WHAT IS EXPECTED >> Start at the line with "Privacy Policy (779, 938)" in the records below, stop at the line with "[Hired Hand Software] (1250, 963)", and return every line in that span exactly, the two end lines included.

SOURCE MATERIAL >>
((

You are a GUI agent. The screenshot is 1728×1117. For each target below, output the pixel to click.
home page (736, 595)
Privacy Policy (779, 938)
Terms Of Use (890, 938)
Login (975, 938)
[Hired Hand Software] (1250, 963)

))
((

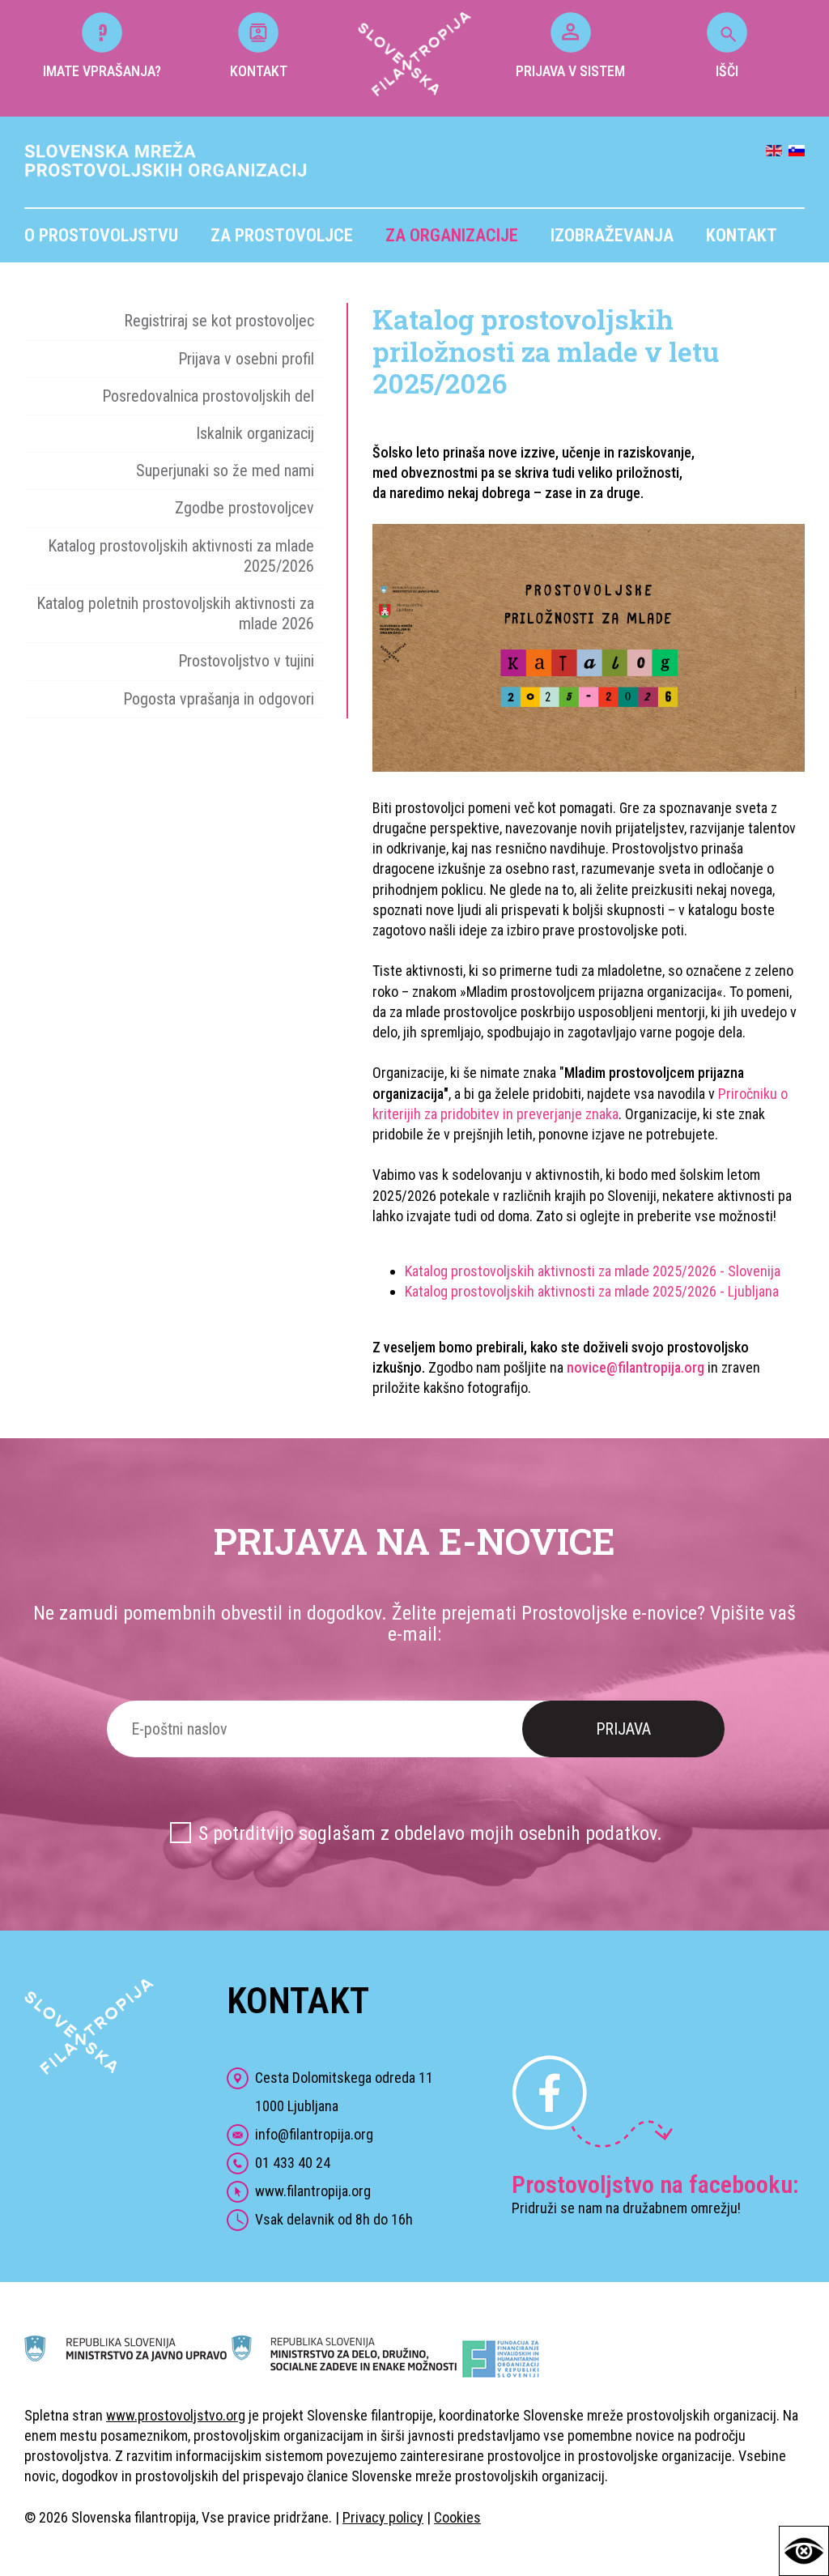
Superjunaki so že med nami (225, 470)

))

RESULT FOR THIS TASK >>
Privacy Policy (779, 938)
Terms Of Use (890, 938)
Login (975, 938)
[Hired Hand Software] (1250, 963)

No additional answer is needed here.